--- Begin Recorded information ---
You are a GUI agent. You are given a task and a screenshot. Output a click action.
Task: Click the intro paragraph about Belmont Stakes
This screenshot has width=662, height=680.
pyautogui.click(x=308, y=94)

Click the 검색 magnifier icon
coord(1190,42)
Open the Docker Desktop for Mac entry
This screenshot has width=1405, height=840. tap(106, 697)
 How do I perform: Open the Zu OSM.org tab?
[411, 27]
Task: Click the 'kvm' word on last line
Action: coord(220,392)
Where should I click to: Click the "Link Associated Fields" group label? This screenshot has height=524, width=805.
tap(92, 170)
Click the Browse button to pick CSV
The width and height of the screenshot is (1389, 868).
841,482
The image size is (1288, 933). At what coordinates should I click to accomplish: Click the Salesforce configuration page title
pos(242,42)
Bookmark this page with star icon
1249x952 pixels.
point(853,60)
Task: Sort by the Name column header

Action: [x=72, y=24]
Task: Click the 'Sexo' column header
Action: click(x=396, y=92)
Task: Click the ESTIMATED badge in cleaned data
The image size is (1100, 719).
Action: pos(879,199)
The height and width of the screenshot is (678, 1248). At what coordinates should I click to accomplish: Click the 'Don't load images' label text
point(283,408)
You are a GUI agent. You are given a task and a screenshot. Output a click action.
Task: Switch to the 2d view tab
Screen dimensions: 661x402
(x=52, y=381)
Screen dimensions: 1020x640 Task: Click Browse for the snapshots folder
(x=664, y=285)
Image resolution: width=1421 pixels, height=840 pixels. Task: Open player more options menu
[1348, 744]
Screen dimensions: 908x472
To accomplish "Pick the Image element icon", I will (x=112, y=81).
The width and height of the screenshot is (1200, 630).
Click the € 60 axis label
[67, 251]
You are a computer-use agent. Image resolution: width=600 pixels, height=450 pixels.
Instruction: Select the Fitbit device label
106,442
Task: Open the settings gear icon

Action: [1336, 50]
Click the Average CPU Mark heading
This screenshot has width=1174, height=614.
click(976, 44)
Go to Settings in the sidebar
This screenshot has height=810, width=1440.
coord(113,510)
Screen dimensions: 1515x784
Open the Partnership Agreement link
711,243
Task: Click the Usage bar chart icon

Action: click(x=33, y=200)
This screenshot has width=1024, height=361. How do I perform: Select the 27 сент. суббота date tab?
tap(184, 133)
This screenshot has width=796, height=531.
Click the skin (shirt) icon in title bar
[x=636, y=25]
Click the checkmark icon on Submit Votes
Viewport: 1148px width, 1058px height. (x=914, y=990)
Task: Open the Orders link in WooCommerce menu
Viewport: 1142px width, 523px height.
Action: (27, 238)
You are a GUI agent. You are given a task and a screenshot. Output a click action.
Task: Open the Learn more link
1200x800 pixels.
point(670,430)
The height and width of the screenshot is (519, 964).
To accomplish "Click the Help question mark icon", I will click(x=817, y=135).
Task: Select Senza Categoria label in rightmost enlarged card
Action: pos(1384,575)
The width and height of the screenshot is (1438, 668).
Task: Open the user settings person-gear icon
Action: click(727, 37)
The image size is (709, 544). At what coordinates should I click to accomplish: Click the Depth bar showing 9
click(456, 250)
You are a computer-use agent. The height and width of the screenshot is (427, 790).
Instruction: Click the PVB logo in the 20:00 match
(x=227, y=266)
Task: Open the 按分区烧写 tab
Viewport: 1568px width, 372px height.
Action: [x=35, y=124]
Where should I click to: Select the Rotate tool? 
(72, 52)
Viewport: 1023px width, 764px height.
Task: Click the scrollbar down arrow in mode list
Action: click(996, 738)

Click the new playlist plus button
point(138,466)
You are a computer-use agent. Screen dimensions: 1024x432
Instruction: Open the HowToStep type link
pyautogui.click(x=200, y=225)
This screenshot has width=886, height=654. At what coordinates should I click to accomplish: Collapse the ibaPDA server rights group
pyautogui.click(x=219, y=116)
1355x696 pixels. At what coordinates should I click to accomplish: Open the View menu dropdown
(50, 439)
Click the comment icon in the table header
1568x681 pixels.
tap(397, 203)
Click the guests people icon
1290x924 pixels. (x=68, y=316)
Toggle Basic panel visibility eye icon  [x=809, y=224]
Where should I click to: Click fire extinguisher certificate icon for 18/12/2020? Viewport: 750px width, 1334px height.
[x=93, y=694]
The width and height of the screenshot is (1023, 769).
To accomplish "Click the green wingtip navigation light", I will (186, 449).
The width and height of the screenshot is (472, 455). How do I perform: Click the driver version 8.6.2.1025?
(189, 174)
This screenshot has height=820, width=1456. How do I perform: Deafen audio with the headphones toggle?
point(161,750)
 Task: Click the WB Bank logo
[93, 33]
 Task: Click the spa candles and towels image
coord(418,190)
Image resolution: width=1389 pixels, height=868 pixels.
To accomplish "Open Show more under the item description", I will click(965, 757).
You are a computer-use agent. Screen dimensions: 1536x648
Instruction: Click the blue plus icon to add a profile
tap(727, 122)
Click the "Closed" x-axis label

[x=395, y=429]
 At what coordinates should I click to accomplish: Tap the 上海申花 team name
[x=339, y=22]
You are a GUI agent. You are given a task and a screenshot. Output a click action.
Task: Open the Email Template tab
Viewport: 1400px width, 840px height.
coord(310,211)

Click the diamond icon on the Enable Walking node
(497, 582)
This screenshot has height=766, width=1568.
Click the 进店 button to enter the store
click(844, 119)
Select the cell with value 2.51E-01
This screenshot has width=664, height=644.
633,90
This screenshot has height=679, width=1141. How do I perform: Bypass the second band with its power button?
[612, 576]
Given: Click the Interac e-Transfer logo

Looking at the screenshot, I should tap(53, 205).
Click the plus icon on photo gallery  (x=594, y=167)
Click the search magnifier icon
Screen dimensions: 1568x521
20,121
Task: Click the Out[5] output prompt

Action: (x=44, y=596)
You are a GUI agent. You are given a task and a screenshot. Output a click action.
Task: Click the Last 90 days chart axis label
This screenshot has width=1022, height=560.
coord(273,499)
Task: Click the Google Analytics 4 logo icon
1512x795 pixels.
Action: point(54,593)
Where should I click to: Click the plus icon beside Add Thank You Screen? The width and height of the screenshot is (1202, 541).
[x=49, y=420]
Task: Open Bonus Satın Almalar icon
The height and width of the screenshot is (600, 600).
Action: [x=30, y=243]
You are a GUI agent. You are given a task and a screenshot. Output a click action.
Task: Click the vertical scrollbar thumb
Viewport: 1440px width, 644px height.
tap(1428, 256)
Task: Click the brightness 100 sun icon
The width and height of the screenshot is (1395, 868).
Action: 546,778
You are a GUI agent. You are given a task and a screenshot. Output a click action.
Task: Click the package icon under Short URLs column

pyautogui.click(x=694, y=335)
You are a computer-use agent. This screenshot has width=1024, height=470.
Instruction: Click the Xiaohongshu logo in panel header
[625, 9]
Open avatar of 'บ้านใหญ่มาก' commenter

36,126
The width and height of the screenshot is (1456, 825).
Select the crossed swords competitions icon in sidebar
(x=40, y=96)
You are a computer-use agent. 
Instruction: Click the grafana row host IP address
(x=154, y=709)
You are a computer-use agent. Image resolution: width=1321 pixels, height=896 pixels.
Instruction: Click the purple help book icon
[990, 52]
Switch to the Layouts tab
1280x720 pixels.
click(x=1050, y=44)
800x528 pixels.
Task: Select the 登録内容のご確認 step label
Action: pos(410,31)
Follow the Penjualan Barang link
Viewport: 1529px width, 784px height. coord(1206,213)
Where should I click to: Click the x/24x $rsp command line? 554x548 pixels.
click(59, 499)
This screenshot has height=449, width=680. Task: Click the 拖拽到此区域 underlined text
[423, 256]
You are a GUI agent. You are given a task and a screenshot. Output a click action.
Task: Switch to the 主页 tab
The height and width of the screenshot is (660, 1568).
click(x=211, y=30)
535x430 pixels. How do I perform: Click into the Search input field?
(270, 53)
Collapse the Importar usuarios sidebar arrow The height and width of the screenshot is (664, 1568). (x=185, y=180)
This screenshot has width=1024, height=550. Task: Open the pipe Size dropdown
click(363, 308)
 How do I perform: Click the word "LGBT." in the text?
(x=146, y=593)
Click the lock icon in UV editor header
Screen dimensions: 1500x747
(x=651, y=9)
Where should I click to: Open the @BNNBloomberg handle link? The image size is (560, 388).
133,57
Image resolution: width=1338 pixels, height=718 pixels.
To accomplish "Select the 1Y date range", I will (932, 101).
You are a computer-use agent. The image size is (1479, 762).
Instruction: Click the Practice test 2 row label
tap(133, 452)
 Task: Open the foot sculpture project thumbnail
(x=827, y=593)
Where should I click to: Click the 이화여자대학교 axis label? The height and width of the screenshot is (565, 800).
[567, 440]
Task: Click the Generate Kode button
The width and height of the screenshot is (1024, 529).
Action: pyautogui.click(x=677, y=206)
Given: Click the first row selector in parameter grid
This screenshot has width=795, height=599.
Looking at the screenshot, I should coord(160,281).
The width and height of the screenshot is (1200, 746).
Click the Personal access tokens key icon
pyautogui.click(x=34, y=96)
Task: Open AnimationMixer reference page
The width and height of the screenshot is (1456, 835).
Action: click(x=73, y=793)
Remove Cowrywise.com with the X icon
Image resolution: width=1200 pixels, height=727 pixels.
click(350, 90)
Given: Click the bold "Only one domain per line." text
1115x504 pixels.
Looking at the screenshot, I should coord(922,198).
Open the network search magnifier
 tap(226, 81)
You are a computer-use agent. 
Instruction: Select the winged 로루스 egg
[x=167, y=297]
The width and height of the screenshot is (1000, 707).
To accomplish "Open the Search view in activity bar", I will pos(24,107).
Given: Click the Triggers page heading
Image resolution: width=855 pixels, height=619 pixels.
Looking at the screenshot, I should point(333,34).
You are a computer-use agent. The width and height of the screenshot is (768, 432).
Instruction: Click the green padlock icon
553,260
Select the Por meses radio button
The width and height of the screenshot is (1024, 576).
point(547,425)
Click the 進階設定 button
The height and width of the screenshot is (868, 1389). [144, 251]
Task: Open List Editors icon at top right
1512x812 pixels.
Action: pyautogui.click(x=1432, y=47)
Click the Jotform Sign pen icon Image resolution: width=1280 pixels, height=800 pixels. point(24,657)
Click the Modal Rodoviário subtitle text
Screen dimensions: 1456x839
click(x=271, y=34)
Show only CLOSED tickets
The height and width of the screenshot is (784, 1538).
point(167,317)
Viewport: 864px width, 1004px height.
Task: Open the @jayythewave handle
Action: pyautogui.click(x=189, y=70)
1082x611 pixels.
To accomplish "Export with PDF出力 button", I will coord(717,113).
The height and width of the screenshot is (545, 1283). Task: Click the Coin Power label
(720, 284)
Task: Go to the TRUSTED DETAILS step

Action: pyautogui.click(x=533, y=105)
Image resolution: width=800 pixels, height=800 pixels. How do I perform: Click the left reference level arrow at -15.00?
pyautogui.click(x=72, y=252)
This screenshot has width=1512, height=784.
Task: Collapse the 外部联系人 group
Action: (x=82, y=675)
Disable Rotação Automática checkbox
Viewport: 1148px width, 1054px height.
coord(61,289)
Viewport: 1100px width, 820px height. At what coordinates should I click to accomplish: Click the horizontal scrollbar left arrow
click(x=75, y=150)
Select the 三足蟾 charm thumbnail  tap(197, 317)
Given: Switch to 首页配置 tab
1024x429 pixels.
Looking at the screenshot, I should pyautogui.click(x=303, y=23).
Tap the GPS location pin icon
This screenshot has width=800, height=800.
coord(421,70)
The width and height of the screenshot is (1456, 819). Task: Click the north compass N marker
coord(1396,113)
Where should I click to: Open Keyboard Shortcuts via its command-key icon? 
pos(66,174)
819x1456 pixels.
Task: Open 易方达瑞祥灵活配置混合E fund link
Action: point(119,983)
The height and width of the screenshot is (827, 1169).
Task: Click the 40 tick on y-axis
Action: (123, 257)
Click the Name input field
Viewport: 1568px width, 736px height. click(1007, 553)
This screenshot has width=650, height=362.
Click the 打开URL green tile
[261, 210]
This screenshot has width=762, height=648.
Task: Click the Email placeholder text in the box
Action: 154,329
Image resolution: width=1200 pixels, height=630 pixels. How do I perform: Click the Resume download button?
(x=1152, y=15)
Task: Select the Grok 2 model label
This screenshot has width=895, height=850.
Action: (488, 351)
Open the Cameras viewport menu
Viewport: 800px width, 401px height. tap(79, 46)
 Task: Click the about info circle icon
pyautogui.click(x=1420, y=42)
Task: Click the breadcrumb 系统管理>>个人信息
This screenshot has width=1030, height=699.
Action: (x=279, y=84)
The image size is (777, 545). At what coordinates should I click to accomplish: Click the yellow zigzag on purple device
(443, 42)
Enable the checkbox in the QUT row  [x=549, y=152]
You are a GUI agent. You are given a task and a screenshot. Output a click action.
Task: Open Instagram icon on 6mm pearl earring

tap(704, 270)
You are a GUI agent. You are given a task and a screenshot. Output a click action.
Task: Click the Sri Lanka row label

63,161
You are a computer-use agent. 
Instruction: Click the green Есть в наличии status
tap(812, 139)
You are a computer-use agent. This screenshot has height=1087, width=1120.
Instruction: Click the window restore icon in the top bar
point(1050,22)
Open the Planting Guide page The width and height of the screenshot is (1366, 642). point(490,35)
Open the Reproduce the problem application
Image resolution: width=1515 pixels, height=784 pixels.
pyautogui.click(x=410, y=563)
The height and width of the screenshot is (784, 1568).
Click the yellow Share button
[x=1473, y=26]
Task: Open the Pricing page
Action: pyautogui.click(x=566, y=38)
--- End Recorded information ---
■ Instructions to follow ■
Arrange the entries from the line containing "Image resolution: width=1421" up to and including the line containing "point(670,430)" as a numbered list, omitting any blank lines.

■ Worked solution ■
1. Image resolution: width=1421 pixels, height=840 pixels. Task: Open player more options menu
2. [1348, 744]
3. Screen dimensions: 908x472
4. To accomplish "Pick the Image element icon", I will (x=112, y=81).
5. The width and height of the screenshot is (1200, 630).
6. Click the € 60 axis label
7. [67, 251]
8. You are a computer-use agent. Image resolution: width=600 pixels, height=450 pixels.
9. Instruction: Select the Fitbit device label
10. 106,442
11. Task: Open the settings gear icon
12. Action: [1336, 50]
13. Click the Average CPU Mark heading
14. This screenshot has width=1174, height=614.
15. click(976, 44)
16. Go to Settings in the sidebar
17. This screenshot has height=810, width=1440.
18. coord(113,510)
19. Screen dimensions: 1515x784
20. Open the Partnership Agreement link
21. 711,243
22. Task: Click the Usage bar chart icon
23. Action: click(x=33, y=200)
24. This screenshot has width=1024, height=361. How do I perform: Select the 27 сент. суббота date tab?
25. tap(184, 133)
26. This screenshot has width=796, height=531.
27. Click the skin (shirt) icon in title bar
28. [x=636, y=25]
29. Click the checkmark icon on Submit Votes
30. Viewport: 1148px width, 1058px height. (x=914, y=990)
31. Task: Open the Orders link in WooCommerce menu
32. Viewport: 1142px width, 523px height.
33. Action: (27, 238)
34. You are a GUI agent. You are given a task and a screenshot. Output a click action.
35. Task: Open the Learn more link
36. 1200x800 pixels.
37. point(670,430)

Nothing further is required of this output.